● Problem statement: Repeat exactly the lines from the first line of the records through the line containing "Select Analog Input in the sidebar", and nothing more.

***** Entries provided

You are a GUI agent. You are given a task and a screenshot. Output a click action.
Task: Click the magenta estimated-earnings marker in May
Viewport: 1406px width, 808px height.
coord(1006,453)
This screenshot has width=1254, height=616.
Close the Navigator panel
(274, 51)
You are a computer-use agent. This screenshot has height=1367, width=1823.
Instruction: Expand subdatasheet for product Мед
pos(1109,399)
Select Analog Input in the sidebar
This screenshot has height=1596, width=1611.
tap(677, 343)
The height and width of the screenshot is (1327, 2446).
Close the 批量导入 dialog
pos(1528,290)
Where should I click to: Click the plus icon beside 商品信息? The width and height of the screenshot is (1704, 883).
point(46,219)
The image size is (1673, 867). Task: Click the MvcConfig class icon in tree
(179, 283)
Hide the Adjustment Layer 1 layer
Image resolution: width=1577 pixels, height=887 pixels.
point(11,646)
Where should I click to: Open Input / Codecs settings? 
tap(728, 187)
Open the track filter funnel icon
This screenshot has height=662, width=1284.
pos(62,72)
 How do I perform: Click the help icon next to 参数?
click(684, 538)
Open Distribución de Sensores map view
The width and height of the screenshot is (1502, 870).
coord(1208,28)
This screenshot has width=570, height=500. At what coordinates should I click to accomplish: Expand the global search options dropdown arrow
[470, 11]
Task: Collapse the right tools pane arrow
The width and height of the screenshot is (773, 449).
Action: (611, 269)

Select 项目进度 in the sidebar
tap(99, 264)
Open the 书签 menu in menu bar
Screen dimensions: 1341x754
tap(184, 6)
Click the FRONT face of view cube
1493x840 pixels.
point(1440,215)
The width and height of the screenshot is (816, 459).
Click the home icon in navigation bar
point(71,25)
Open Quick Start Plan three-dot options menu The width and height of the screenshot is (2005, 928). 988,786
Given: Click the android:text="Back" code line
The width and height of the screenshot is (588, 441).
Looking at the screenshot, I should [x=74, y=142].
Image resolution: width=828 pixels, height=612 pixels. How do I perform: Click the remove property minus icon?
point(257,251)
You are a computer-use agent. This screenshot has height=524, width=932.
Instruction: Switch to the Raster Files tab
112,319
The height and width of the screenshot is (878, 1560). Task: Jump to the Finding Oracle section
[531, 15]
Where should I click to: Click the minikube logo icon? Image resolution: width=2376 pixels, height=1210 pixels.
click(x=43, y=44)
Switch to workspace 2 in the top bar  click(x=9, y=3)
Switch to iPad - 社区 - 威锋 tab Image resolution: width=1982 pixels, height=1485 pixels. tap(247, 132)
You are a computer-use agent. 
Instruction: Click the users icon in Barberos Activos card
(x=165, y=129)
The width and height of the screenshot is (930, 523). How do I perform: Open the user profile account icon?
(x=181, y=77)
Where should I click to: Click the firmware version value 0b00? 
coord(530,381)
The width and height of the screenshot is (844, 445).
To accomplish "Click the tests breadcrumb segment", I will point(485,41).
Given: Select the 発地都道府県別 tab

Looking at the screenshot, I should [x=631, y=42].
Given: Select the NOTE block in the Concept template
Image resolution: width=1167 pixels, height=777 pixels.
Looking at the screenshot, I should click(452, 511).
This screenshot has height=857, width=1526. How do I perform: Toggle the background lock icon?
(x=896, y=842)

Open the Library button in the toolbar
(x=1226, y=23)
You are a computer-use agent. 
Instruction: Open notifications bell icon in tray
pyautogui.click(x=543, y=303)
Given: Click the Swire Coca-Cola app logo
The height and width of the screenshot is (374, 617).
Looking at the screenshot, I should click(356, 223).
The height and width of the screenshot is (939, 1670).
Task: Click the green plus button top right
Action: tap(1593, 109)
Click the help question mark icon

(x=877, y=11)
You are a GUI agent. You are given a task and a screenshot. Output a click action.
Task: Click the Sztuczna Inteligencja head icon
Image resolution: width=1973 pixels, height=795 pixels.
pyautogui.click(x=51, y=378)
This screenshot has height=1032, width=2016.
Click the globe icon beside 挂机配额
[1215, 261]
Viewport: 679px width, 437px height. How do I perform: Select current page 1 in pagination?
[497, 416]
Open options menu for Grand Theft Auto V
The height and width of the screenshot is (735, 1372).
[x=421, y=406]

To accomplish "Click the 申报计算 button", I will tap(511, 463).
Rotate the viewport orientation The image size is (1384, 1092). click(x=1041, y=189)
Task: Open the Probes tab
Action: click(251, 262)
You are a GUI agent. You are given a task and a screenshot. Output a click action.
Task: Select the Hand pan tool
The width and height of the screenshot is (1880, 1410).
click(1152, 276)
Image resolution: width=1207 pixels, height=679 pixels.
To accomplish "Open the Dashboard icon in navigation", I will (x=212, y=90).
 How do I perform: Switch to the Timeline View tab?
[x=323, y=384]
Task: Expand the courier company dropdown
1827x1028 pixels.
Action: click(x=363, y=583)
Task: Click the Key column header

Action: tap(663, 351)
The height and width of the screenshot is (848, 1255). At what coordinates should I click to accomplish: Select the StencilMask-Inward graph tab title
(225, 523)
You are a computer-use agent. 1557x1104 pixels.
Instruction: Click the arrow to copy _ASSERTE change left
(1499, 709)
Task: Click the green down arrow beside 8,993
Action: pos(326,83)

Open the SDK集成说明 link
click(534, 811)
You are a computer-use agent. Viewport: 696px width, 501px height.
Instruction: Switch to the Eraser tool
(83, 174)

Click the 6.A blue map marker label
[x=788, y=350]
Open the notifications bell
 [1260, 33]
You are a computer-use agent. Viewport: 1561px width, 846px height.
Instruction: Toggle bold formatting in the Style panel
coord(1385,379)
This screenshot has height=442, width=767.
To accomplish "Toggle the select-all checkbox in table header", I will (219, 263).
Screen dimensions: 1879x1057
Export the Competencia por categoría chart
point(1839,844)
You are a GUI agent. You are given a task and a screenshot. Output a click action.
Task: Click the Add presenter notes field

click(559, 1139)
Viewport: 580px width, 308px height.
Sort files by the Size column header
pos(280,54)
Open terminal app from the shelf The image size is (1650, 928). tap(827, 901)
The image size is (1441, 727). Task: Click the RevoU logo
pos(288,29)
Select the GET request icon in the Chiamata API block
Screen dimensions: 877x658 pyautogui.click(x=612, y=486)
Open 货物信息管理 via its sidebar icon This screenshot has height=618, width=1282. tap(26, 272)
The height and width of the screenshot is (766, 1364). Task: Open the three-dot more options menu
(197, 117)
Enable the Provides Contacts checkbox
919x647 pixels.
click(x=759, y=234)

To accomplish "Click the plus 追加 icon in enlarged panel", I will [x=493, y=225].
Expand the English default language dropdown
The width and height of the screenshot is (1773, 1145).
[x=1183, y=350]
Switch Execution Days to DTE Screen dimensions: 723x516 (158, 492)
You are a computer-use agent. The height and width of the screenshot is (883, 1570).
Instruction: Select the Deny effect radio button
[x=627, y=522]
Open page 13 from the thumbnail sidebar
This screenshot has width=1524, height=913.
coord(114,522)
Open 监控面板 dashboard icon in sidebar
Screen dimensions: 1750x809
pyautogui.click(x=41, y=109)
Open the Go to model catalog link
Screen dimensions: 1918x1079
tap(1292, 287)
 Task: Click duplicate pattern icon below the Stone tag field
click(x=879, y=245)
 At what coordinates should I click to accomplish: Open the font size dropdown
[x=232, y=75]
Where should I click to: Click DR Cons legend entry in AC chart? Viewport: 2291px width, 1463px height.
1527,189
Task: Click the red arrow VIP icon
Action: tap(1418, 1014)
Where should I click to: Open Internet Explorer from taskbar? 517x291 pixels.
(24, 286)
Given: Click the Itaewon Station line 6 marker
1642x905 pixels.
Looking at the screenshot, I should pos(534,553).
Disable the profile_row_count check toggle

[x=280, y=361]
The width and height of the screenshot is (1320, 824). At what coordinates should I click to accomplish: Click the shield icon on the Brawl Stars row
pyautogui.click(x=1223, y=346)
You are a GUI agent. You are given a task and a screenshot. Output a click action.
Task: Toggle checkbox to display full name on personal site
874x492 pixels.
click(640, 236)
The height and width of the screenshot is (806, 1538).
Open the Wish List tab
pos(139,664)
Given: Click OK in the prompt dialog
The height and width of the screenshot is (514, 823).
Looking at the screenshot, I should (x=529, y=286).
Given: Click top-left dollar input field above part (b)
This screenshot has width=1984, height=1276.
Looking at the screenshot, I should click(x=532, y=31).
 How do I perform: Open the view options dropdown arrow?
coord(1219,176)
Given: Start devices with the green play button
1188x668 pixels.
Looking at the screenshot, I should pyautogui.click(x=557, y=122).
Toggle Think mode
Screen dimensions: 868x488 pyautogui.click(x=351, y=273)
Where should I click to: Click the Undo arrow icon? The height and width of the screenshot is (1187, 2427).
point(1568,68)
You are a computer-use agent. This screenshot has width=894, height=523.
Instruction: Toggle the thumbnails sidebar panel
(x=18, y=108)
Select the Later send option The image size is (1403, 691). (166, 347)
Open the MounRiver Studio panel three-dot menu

**********

● Solution:
You are a GUI agent. You are given a task and a screenshot. Output a click action.
Task: Click the magenta estimated-earnings marker in May
Viewport: 1406px width, 808px height.
coord(1006,453)
This screenshot has width=1254, height=616.
Close the Navigator panel
(274, 51)
You are a computer-use agent. This screenshot has height=1367, width=1823.
Instruction: Expand subdatasheet for product Мед
pos(1109,399)
Select Analog Input in the sidebar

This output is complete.